Link WRDS with Dropbox

WRDS provides the dbxcli command on the WRDS cloud login nodes to transfer data directly between WRDS and your dropbox shares. dbxcli is a simple, ftp like transfer client; it only transfers files between dropbox and clients.

To do this, you need:

  • Login to the WRDS cloud via ssh

    • If you are in the IPython enviornment, you need to insert quit to quit IPython, and then logout to exit the Interactive Jobs
  • Run the dbxcli account command.

    [xumj2019@wrds-cloud-login2-w ~]$ dbxcli account
    1. Go to https://www.dropbox.com/1/oauth2/authorize?client_id=07o23gulcj8qi69&response_type=code&state=state
    2. Click "Allow" (you might have to log in first).
    3. Copy the authorization code.
    Enter the authorization code here: NMdc-gHdd7AAAAAAAAAEL3CRL_GpJce0RQ
    Logged in as xx xx <xx@xx.com>Account Id:        dbid:AAB4yqaueMTEfU4-8
    Account Type:      pro
    Locale:            en
    Referral Link:     https://www.dropbox.com/referrals/AABnCSjxOA?src=app9-934508
    Profile Photo Url: https://dl-web.dropbox.com/account_photo/get/dbaphid%3AAAAgMQf5azIHq65no?size=128x128&vers=1561290642421
    Paired Account:    false
    
  • Follow the instructions the command gives and paste in the authorization code.

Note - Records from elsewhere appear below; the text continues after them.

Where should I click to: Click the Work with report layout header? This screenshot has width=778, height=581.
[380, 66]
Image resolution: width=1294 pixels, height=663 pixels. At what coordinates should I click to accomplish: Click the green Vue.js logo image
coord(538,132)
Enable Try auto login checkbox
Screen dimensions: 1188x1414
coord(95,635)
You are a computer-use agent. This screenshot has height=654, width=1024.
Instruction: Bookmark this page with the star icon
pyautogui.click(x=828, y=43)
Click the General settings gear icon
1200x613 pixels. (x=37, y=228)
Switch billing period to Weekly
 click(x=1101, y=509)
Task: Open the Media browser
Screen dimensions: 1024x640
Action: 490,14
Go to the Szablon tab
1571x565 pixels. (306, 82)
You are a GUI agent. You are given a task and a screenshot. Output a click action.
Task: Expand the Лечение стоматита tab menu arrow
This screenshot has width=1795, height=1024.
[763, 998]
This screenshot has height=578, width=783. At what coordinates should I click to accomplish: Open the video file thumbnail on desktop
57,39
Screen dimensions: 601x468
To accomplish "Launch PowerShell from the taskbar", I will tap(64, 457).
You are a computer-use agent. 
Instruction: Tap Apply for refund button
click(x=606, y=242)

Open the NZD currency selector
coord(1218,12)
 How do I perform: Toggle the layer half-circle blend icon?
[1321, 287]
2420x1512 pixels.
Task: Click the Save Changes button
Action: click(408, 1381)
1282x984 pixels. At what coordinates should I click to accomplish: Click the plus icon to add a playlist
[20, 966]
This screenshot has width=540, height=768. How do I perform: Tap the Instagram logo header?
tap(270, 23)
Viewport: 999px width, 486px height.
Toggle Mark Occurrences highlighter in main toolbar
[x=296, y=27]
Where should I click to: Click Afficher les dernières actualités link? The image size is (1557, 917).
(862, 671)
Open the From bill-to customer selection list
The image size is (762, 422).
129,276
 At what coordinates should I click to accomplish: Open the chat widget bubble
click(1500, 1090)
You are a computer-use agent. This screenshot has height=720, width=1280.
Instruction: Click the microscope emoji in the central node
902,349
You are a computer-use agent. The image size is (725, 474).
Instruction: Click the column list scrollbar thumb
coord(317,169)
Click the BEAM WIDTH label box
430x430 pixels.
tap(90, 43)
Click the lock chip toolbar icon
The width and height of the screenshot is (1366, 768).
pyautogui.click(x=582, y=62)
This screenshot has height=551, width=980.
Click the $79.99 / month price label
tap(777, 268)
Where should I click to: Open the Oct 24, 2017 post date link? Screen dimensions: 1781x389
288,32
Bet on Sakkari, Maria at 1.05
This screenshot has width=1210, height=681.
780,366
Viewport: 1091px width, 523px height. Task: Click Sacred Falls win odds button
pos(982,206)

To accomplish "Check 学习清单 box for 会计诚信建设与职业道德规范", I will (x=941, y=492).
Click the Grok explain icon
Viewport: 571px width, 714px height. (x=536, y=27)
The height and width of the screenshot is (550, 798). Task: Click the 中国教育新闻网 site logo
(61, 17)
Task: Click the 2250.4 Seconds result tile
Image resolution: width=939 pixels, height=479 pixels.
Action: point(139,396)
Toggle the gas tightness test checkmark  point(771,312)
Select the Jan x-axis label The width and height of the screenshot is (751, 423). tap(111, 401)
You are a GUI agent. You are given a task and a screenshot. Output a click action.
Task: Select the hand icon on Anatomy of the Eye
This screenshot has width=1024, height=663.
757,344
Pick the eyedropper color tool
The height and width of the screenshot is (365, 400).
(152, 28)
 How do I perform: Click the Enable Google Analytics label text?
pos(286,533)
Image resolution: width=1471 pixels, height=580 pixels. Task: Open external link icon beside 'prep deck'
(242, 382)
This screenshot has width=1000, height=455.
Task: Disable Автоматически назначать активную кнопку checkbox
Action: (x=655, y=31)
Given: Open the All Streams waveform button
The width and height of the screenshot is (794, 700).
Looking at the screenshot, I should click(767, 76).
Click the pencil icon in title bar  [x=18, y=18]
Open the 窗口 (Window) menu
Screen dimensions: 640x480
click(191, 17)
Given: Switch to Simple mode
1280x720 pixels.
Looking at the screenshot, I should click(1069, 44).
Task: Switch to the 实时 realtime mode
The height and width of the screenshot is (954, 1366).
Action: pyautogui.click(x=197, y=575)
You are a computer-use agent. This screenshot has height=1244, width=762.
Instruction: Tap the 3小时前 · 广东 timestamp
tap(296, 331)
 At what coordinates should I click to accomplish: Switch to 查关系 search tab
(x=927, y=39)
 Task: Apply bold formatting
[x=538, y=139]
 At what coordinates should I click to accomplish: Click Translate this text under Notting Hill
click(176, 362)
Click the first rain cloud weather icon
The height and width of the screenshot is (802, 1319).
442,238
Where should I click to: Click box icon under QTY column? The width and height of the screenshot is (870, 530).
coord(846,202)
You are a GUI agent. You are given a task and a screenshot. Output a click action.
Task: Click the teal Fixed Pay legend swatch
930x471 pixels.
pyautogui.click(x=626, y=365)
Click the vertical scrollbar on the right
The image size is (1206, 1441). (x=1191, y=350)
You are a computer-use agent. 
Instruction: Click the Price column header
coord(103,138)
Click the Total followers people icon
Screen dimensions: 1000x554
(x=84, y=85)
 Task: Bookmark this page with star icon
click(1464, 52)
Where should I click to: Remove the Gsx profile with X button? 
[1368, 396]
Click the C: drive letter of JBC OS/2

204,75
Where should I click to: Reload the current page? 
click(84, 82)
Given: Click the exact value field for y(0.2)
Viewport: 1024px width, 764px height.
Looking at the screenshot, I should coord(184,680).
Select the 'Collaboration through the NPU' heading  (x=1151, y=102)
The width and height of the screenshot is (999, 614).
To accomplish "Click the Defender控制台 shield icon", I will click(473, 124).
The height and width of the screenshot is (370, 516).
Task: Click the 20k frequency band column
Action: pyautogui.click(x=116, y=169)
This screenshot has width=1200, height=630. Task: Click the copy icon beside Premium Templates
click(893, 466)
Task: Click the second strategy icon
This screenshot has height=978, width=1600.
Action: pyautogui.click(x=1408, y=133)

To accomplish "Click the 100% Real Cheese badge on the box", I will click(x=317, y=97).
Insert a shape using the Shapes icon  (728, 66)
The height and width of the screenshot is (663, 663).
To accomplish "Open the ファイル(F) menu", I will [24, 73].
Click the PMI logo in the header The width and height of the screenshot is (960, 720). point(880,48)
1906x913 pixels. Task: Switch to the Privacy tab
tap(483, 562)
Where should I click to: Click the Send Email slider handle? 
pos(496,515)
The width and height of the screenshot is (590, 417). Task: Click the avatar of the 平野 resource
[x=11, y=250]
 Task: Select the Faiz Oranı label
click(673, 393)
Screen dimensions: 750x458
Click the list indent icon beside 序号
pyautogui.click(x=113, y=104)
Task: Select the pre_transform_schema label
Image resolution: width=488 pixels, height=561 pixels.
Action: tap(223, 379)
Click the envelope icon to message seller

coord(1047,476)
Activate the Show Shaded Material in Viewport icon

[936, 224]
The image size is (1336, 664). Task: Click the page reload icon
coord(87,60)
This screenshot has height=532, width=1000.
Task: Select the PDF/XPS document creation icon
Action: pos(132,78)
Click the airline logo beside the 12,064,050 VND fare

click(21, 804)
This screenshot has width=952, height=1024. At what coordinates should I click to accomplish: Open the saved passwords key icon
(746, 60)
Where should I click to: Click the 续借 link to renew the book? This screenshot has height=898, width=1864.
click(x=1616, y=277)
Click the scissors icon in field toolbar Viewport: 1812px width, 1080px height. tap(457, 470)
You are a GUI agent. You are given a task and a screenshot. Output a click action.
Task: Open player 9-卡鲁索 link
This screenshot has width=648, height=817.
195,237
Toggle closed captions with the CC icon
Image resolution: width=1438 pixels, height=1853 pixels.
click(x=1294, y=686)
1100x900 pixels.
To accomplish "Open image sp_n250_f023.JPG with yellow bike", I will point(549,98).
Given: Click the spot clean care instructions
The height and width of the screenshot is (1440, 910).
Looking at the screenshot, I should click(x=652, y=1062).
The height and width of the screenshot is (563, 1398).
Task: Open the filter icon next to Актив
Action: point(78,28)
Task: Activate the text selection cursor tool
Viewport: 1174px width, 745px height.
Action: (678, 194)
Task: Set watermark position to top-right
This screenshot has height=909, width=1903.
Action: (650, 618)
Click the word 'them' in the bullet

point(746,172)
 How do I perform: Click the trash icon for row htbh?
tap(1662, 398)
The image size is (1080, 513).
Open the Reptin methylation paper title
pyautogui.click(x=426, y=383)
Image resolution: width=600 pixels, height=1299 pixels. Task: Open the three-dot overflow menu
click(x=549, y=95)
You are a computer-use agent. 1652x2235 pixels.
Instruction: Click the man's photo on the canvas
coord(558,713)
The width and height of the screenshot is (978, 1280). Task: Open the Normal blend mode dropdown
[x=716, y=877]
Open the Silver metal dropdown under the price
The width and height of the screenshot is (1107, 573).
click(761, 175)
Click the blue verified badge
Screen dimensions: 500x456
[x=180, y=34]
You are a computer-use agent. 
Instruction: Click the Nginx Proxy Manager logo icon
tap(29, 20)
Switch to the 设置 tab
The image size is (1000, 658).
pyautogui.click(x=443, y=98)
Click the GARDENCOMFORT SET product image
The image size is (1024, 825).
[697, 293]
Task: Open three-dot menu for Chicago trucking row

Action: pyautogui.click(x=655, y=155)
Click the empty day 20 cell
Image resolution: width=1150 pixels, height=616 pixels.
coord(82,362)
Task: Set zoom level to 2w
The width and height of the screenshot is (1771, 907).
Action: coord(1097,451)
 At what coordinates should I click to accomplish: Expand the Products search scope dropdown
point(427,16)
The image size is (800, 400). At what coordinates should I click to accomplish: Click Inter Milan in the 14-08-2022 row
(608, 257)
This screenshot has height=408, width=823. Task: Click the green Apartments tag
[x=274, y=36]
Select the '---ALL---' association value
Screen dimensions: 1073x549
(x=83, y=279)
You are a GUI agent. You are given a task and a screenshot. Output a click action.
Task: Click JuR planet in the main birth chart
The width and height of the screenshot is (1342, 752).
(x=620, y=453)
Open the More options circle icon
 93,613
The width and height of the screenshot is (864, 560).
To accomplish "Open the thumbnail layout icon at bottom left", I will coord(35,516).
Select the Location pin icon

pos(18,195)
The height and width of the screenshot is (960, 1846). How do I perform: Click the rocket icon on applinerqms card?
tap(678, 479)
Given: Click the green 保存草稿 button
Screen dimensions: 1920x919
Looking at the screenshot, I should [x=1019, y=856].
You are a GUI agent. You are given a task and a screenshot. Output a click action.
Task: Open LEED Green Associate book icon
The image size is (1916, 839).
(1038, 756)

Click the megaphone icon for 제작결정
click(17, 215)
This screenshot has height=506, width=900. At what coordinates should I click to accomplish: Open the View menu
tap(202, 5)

    Figure 3: Connect WRDS Cloud to Dropbox

Once you’ve successfully link the wrds with your Dropbpox account, you could create a new folder in the Dropbox, say testdir1013

[xumj2019@wrds-cloud-login2-w ~]$ dbxcli mkdir testdir1013

At the same time, you could also create a directory in your institution’s scratch volume with a unique name. I would use xmj

[xumj2019@wrds-cloud-login2-w ~]$ mkdir /scratch/frankfurt/xmj/

Transfer Files From WRDS to Dropbox

Files can be transferred to Dropbox with the put subcommand.

  1. Make a directory in your institution’s scratch volume with a unique name, such as your username. (I’ve introduced this part in Data Storage Locations section)

  2. Run your job and save your output to this directory. For example, I save a csv file test1013.csv and a graph file testgraph1013.png into the scratch direcory I’ve created before /scratch/frankfurt/xmj/

    In [7]: import matplotlib.pyplot as pltIn [8]: data = db.raw_sql("select date,dji from djones.djdaily", date_cols=['dat...: e'], index_col=['date'])In [9]: plt.plot(data)
    Out[9]: [<matplotlib.lines.Line2D at 0x2ba61364ad90>]In [10]: plt.xlabel('date')
    Out[10]: Text(0.5, 0, 'date')In [11]: plt.ylabel('dji')
    Out[11]: Text(0, 0.5, 'dji')In [12]: plt.show()In [13]: plt.show()In [14]: plt.savefig('/scratch/frankfurt/xmj/testgraph1013.png') In [14]: data.to_csv("/scratch/frankfurt/xmj/test1013.csv")
    
  3. When you are done go to the login node and cd to your scratch directory.

    In [15]: quit()
    [xumj2019@wrds-sas5-w ~]$ logout
    [xumj2019@wrds-cloud-login2-w xmj]$ cd /scratch/frankfurt/xmj/
    
  4. Once here transfer your file(s) from WRDS to Dropbox with dbxcli put.

    [xumj2019@wrds-cloud-login2-w xmj]$ dbxcli put test1013.csv /testdir1013/test1013.csv
    Uploading 25 KiB/25 KiB
    [xumj2019@wrds-cloud-login2-w xmj]$ dbxcli put testgraph1013.png /testdir1013/testgraph1013.png
    Uploading 21 KiB/21 KiB
    

    Then you will find the files show up in your Dropbox

    Figure 4: Transfer Files From WRDS to Dropbox

Transfer Files From Dropbox to WRDS

Files can be transferred to WRDS Cloud with the get subcommand.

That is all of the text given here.